Le 23 mars, vers 8 h 15 du matin, mon téléphone sonne.

« Allô, je m’appelle Katie. Je suis en communication avec une famille ukrainienne qui arrive mardi, dans six jours. Peuvent-ils venir chez vous ? »

Katie Cloutier – elle aussi inscrite sur UkraineTakeShelter.com – s’est fait contacter par la famille Mikhiyenko, mais son duplex n’est plus disponible. Elle cherche une solution de rechange pour elle.

J’accepte.

Le jour même, je glisse un mot à ma patronne pour lui faire part de ce projet à la base purement personnel. De fil en aiguille, nous réalisons que le sujet pourrait être d’intérêt public. Elle me propose alors d’en faire un article, afin de documenter l’expérience. En effet, les Québécois sont nombreux à vouloir accueillir des Ukrainiens chez eux. Et des dizaines de milliers d’Ukrainiens remplissent une demande de résidence temporaire pour venir séjourner au Canada pendant trois ans.
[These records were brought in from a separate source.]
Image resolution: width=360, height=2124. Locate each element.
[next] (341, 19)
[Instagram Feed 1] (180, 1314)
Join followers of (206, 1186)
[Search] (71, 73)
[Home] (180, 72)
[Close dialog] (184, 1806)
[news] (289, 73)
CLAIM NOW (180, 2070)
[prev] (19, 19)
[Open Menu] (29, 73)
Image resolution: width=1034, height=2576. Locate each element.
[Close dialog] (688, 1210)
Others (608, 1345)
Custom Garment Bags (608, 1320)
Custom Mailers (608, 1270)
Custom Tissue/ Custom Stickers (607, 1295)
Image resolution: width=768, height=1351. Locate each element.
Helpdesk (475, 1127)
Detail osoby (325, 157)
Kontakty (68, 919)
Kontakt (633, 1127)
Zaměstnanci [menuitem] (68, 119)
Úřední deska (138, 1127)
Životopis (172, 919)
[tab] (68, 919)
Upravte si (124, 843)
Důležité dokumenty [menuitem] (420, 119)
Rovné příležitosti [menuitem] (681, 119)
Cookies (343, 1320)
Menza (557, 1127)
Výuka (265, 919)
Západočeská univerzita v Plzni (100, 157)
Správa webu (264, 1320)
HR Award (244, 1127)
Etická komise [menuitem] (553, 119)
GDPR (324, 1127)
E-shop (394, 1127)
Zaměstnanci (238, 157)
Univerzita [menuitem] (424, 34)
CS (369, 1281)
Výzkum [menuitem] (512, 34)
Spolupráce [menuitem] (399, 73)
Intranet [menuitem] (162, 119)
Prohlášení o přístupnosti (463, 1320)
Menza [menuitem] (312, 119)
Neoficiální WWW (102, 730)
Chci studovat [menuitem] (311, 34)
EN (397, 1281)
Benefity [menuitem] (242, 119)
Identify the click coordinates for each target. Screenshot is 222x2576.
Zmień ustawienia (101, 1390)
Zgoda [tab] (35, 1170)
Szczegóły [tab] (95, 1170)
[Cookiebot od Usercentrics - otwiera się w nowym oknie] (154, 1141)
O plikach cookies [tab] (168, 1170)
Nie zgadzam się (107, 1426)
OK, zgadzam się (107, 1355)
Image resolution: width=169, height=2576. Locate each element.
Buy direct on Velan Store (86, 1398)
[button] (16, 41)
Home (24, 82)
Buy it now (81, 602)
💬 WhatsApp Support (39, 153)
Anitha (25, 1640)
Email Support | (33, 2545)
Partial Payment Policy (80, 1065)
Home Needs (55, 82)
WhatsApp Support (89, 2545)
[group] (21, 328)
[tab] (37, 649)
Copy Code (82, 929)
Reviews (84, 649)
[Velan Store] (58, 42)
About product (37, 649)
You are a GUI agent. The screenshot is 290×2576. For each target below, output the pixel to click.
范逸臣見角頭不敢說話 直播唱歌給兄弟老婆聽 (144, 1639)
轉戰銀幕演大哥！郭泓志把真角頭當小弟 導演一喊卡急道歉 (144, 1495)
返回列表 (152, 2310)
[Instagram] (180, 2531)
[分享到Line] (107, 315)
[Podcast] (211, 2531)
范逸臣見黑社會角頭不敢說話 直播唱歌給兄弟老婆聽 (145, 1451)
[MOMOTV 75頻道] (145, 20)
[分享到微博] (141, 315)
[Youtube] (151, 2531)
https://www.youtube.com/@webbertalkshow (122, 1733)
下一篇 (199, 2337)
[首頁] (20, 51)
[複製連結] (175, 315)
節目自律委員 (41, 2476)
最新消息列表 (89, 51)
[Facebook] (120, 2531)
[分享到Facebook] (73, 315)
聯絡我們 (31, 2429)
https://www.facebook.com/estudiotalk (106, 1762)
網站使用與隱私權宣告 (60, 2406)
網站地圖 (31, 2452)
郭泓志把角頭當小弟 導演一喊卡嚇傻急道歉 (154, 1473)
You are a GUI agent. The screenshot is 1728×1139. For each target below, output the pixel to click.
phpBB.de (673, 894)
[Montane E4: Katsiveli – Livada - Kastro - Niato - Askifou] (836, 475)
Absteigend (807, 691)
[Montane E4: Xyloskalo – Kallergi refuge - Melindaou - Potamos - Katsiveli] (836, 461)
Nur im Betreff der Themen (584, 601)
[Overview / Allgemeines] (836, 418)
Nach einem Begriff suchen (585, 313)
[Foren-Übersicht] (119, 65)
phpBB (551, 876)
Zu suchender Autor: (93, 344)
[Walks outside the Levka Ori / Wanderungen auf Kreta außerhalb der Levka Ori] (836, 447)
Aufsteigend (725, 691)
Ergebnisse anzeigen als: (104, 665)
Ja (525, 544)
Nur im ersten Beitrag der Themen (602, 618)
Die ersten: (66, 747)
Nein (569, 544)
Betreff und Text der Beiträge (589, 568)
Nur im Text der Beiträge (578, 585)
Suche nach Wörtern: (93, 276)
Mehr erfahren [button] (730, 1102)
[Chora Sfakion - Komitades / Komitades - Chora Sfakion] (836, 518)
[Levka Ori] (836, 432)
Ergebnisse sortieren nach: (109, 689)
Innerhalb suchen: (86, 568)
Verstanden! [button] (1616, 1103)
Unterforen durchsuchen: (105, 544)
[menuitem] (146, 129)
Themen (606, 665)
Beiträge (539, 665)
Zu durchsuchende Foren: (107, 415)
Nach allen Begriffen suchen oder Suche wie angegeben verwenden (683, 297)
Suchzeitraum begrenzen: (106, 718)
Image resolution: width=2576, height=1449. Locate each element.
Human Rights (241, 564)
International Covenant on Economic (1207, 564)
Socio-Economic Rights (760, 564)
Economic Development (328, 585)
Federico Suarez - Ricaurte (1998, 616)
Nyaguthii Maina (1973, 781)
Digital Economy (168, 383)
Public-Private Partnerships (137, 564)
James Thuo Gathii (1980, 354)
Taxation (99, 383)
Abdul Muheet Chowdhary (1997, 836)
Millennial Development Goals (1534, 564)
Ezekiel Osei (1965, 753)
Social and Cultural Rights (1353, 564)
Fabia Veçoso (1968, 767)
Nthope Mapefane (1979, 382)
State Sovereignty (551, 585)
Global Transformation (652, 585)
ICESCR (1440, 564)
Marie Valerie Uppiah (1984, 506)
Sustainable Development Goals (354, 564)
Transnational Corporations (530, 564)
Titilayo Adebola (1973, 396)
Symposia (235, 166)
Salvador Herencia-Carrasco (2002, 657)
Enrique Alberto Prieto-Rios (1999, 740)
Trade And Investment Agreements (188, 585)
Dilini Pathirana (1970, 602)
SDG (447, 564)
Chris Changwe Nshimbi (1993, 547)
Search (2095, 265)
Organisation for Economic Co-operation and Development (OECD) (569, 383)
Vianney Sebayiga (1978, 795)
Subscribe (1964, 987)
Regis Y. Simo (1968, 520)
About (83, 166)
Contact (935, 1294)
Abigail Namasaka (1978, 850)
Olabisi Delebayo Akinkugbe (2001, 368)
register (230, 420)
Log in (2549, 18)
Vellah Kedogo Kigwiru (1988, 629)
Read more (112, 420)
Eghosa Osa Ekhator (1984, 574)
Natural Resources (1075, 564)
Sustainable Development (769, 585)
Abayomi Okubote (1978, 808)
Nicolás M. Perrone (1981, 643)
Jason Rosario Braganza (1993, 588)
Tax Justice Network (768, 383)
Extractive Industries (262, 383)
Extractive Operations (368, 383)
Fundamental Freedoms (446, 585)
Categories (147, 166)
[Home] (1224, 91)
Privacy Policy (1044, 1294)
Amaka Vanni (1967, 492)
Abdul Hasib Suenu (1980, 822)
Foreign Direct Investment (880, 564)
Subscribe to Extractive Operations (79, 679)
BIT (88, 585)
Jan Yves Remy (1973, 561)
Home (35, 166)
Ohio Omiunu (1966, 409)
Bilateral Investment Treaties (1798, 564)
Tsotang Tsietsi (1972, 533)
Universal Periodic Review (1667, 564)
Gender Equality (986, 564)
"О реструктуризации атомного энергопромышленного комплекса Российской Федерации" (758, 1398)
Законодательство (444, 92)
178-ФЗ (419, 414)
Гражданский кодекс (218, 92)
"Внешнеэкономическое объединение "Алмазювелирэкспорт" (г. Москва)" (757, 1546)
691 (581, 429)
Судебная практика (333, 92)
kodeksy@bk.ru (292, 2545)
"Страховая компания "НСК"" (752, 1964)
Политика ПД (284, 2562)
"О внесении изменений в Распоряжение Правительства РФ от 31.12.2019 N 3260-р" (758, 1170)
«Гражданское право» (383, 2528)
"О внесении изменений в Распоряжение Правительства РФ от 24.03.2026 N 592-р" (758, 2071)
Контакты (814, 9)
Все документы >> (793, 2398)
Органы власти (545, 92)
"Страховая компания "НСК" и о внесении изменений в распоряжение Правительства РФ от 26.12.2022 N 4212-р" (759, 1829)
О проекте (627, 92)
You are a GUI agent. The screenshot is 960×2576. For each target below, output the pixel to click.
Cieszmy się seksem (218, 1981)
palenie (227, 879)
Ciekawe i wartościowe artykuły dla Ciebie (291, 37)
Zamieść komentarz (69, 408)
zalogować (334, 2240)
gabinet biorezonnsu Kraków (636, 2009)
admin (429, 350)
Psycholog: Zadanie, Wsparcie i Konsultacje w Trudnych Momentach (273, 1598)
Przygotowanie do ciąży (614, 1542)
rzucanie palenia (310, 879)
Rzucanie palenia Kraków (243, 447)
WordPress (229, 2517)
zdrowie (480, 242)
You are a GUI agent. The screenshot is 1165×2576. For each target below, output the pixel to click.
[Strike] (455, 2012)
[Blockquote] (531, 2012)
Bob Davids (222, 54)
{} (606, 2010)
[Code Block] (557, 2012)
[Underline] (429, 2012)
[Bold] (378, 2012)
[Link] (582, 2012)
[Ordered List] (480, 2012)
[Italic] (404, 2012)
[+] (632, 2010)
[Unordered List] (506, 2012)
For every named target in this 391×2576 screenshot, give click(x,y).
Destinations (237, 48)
Je conviens de tâter le terrain avec Vitaliy, sans insister, pour voir sa réaction.

Le départ

PHOTO ANTONIO BRONIC, ARCHIVES REUTERS

Des voitures font la queue dans une station d’essence de Poltava, le 24 février.

Mon premier contact avec lui a lieu le jour même. La famille se trouve en Roumanie, d’où elle s’envolera pour Paris, puis pour Montréal. Vitaliy me parle de son téléphone cellulaire. Dans l’écran, Zoriana et Natalia passent furtivement.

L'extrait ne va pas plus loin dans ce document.